In this issue

The heart of business
Do you know what EAPs expect from you? Sue Middleton from Right Management Workplace Wellness outlines a best practice guide for counsellors

The power of empathy
Psychotherapist and coach, Anne Brockbank considers the role of workplace counsellors in developing empathy in managers

Fit for work?
An innovative NHS vocational rehabilitation service is supporting employees with health problems to get back to work. Eilidh Bateman reports on the outcomes

Whatever happened to work-related stress?
How are major organisations responding to stress at work?

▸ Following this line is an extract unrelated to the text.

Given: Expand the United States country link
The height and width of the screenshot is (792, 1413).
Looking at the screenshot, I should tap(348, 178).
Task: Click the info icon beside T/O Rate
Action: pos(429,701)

HR consultant Vicki Badham explores some current practices and trends

Practical resilience
A new column with Chris Johnstone, specialist in the psychology of resilience; for clients, counsellors and organisations

Meet the networks
An introduction to the network coordinators around the country

Inside the organisation
Ever thought about setting up as an EAP? Sharon McCormick did and tells us how she provides occupational support to organisations across the Midlands

The counsellor’s toolbox
Counsellors share their best tips and resources

From the chair

Cover of Counselling at Work, Spring 2013 issue

All articles from this issue are not yet available online. Divisional members and subscribers can download the pdf from the Counselling at Work archive.

First words

Every day the news I hear reinforces what I already know, that in the world beyond the counselling room our core skills are needed. Reports about institutions rocked by high-profile scandals have been all too frequent, exposing unethical working practices that have become ‘normal’. The Jimmy Savile abuse scandal and the appalling stories of neglect reported at the Mid Staffordshire NHS Foundation Trust both involve organisations and staff, where abuses of power were routine, diabolical and profoundly disturbing. They leave not just the personal trauma for an individual and their families, but also an organisational trauma.

Within a climate where cynicism and the continued erosion of trust in our organisations is one likely consequence, it’s important to hold onto certain truths. Changing hats as counsellors, trainers, managers, mediators and coaches is what we so often do within organisations. It is this mostly rather quiet work that has the power to influence how people behave at work. In these spaces unconscious processes are made conscious. By modelling dignity and respect, the counselling relationship supports staff to become more emotionally resilient and challenge unacceptable behaviour at work. Our presence contributes to maintaining both a healthy workforce and to shaping an organisational culture. Counselling at work is a forum for sharing best practice and interventions that have the potential to be transformative within the world of work. I think communicating this message must be an ongoing task for our profession. If you’re involved in work like this, do get in touch. We need to hear about it.

This issue of Counselling at Work beams a light on some of this ‘good work’. A warm welcome to Sue Middleton who has the cover slot for her engaging article ‘The heart of business’. Drawing on years of experience meeting counsellors, visiting their premises and recruiting them (or not as the case may be), she highlights how counsellors working for EAPs must understand the multi-faceted relationship that exists between client, counsellor, EAP and organisation. She offers a best practice guide to working for an EAP and pinpoints the organisational understanding that counsellors need to be aware of.

The theme of last September’s BACP Workplace conference was ‘Facing adversity; developing resilience’. It remains just as relevant this year. Clients require greater resilience to stay in work and hold onto their jobs. When services may be under threat and increasing pressures, managers and practitioners need to be resilient to face the challenges. I’m excited to introduce an inspirational writer and expert in resilience training, Chris Johnstone. He begins the first of a regular column this year on practical resilience to support us as practitioners, for our clients and our organisations.

At our conference last year, I met two contributors who feature in this edition of Counselling at Work. The first is psychotherapist and coach, Anne Brockbank who outlines a crucial role for counsellors in developing empathy in managers. The timing of this piece could not be more relevant. 

Sharon McCormick is the second contributor I met and she is our inspiring interviewee for ‘Inside the organisation’. Spotting a niche in the market and drawing on her background in HR, she set up as an EAP providing occupational support to organisations across the Midlands.

‘Fit for work?’ by Elidih Bateman provides a refreshing insight into an excellent initiative which was launched in the NHS in Scotland to support employees who work for small or medium-sized companies to get back to work. Let’s hope this is an initiative that continues to grow.

It wasn’t so long ago that attending a work-related stress workshop was a must on many an employee’s training plan. Those days seem long gone as stress has gone underground with increased presenteeism. HR consultant, Vicki Badham wanted to find out how some large organisations were responding to work-related stress. She outlines her research into current practices and trends.

Meeting like-minded professionals and sharing our experiences is often affirming, restorative and leaves us more resilient. In this issue we highlight the good work going on across the networks. My thanks go to all the network coordinators for opening their doors and letting us in. I hope you’ll be inspired to drop by, get involved or maybe even begin a network yourself?

And finally, responding to a request for more practical tips and resources, I bring you ‘The counsellor’s toolbox’. Three counsellors share what helps them in their practice. If you have a useful tip, resource or website, drop me a line and let me know what it is. You’ll be adding to our collective pool of knowledge and resources. We need that.